## WHAT YOU NEED TO DO
Retype the following lines character for character.

[Saved data entries]
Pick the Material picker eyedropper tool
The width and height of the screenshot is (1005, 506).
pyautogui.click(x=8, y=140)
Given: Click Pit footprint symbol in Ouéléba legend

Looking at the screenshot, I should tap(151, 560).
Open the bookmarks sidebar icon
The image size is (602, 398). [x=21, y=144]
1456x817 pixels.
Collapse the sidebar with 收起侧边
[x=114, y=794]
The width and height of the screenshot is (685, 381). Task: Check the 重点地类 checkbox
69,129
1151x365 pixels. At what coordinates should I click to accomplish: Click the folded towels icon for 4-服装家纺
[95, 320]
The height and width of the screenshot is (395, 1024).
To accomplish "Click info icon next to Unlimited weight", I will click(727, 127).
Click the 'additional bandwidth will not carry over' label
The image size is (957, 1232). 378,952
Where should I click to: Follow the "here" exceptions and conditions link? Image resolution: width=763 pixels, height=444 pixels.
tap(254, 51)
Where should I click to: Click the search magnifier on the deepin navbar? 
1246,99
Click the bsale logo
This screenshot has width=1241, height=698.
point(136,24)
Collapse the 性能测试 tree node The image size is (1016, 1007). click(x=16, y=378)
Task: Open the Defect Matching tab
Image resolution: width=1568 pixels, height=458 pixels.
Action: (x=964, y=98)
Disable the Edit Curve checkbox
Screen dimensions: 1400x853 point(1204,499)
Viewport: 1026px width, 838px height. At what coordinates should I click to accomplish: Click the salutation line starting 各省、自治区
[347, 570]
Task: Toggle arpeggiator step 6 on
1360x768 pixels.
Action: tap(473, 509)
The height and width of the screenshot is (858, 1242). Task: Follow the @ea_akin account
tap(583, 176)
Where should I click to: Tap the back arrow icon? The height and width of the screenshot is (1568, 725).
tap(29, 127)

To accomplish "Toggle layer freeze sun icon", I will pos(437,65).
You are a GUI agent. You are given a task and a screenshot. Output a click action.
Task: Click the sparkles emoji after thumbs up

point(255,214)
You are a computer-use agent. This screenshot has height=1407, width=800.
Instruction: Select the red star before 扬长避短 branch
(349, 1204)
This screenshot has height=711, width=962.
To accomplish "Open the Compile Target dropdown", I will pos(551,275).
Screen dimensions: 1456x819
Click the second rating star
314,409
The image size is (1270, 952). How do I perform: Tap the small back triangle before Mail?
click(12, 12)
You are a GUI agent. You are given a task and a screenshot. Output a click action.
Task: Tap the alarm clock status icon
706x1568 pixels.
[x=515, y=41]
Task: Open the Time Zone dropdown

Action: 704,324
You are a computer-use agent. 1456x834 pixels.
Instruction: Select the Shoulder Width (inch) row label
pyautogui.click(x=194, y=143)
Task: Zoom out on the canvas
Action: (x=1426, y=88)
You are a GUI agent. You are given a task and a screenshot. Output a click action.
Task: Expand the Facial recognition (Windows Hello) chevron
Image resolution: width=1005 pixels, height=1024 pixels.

## FULL RESPONSE
Pick the Material picker eyedropper tool
The width and height of the screenshot is (1005, 506).
pyautogui.click(x=8, y=140)
Given: Click Pit footprint symbol in Ouéléba legend

Looking at the screenshot, I should tap(151, 560).
Open the bookmarks sidebar icon
The image size is (602, 398). [x=21, y=144]
1456x817 pixels.
Collapse the sidebar with 收起侧边
[x=114, y=794]
The width and height of the screenshot is (685, 381). Task: Check the 重点地类 checkbox
69,129
1151x365 pixels. At what coordinates should I click to accomplish: Click the folded towels icon for 4-服装家纺
[95, 320]
The height and width of the screenshot is (395, 1024).
To accomplish "Click info icon next to Unlimited weight", I will click(727, 127).
Click the 'additional bandwidth will not carry over' label
The image size is (957, 1232). 378,952
Where should I click to: Follow the "here" exceptions and conditions link? Image resolution: width=763 pixels, height=444 pixels.
tap(254, 51)
Where should I click to: Click the search magnifier on the deepin navbar? 
1246,99
Click the bsale logo
This screenshot has width=1241, height=698.
point(136,24)
Collapse the 性能测试 tree node The image size is (1016, 1007). click(x=16, y=378)
Task: Open the Defect Matching tab
Image resolution: width=1568 pixels, height=458 pixels.
Action: (x=964, y=98)
Disable the Edit Curve checkbox
Screen dimensions: 1400x853 point(1204,499)
Viewport: 1026px width, 838px height. At what coordinates should I click to accomplish: Click the salutation line starting 各省、自治区
[347, 570]
Task: Toggle arpeggiator step 6 on
1360x768 pixels.
Action: tap(473, 509)
The height and width of the screenshot is (858, 1242). Task: Follow the @ea_akin account
tap(583, 176)
Where should I click to: Tap the back arrow icon? The height and width of the screenshot is (1568, 725).
tap(29, 127)

To accomplish "Toggle layer freeze sun icon", I will pos(437,65).
You are a GUI agent. You are given a task and a screenshot. Output a click action.
Task: Click the sparkles emoji after thumbs up

point(255,214)
You are a computer-use agent. This screenshot has height=1407, width=800.
Instruction: Select the red star before 扬长避短 branch
(349, 1204)
This screenshot has height=711, width=962.
To accomplish "Open the Compile Target dropdown", I will pos(551,275).
Screen dimensions: 1456x819
Click the second rating star
314,409
The image size is (1270, 952). How do I perform: Tap the small back triangle before Mail?
click(12, 12)
You are a GUI agent. You are given a task and a screenshot. Output a click action.
Task: Tap the alarm clock status icon
706x1568 pixels.
[x=515, y=41]
Task: Open the Time Zone dropdown

Action: 704,324
You are a computer-use agent. 1456x834 pixels.
Instruction: Select the Shoulder Width (inch) row label
pyautogui.click(x=194, y=143)
Task: Zoom out on the canvas
Action: (x=1426, y=88)
You are a GUI agent. You are given a task and a screenshot. Output a click action.
Task: Expand the Facial recognition (Windows Hello) chevron
Image resolution: width=1005 pixels, height=1024 pixels.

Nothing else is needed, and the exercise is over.